(Exercise material)

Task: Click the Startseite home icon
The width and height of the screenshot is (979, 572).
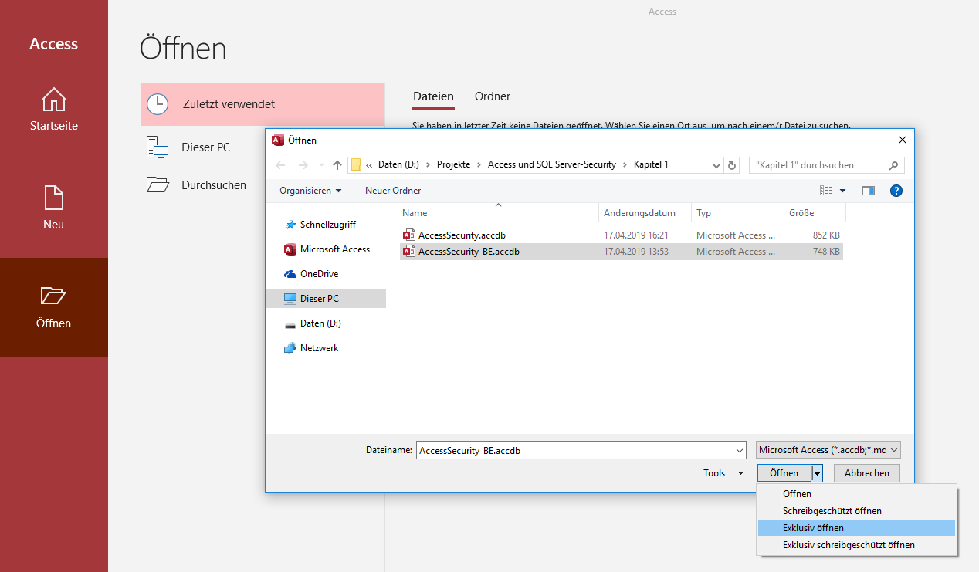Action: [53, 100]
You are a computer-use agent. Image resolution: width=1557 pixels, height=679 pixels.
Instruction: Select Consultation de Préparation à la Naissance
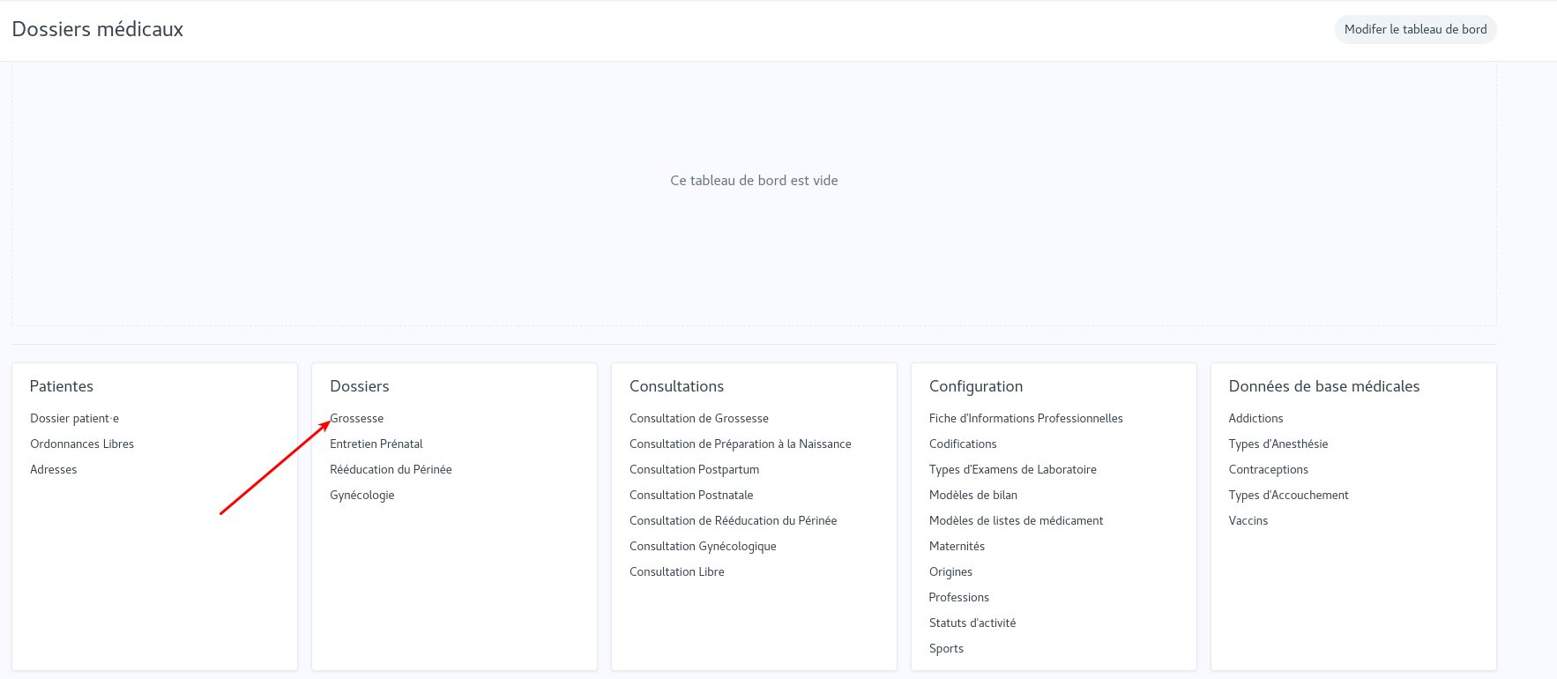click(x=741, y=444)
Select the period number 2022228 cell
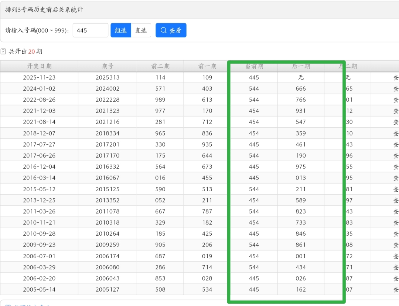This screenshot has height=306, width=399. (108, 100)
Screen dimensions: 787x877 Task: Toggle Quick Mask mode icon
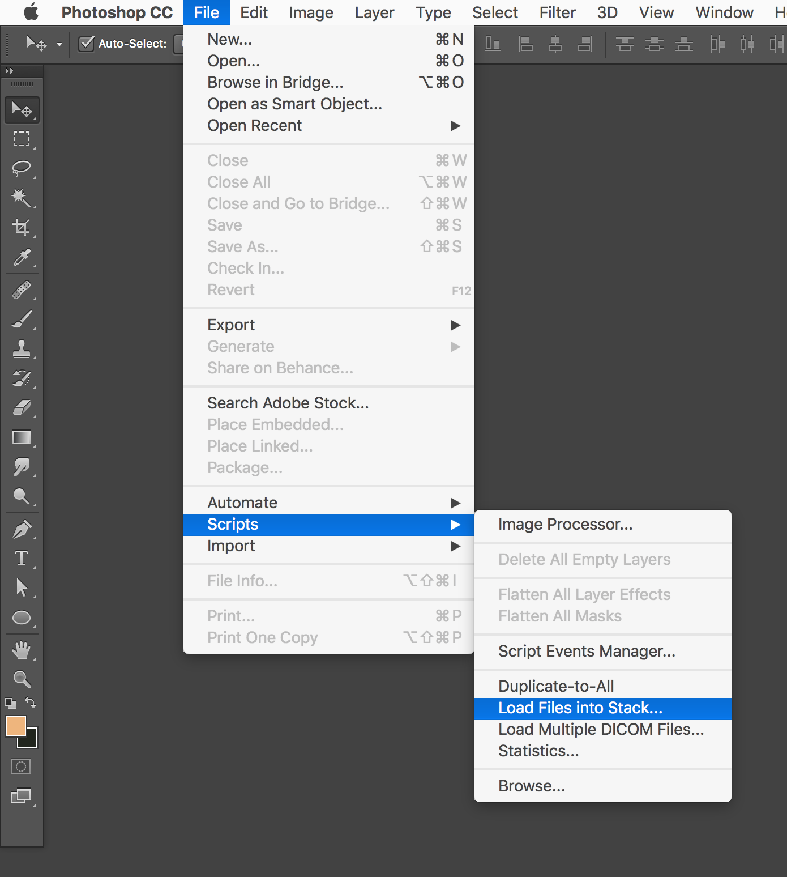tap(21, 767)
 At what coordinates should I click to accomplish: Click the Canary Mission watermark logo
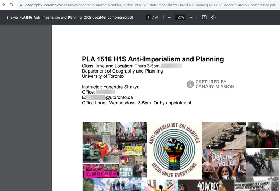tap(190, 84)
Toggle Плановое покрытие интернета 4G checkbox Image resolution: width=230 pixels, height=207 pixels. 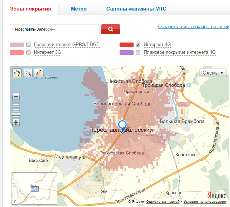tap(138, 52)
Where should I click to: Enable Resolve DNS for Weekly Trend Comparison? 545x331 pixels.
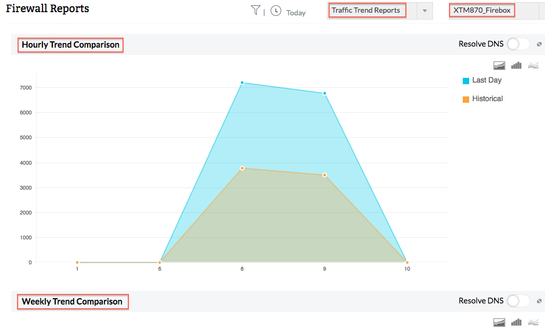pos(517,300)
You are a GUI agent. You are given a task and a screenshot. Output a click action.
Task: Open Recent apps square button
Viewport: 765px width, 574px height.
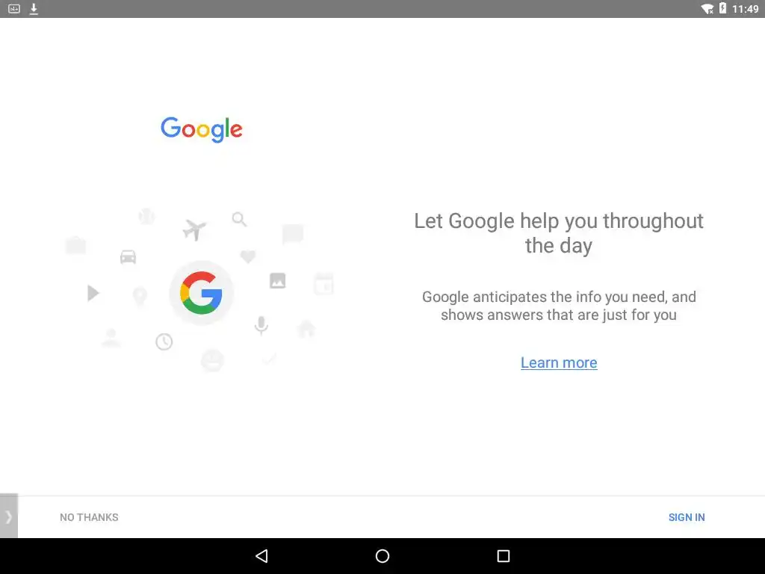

(End Exercise material)

In the entries above, find the line containing "Where should I". Transcribe it and every later line to the end, exactly, and leave out the pictures.

Your response:
Where should I click to: Enable Resolve DNS for Weekly Trend Comparison? 545x331 pixels.
pos(517,300)
You are a GUI agent. You are given a task and a screenshot. Output a click action.
Task: Open Recent apps square button
Viewport: 765px width, 574px height.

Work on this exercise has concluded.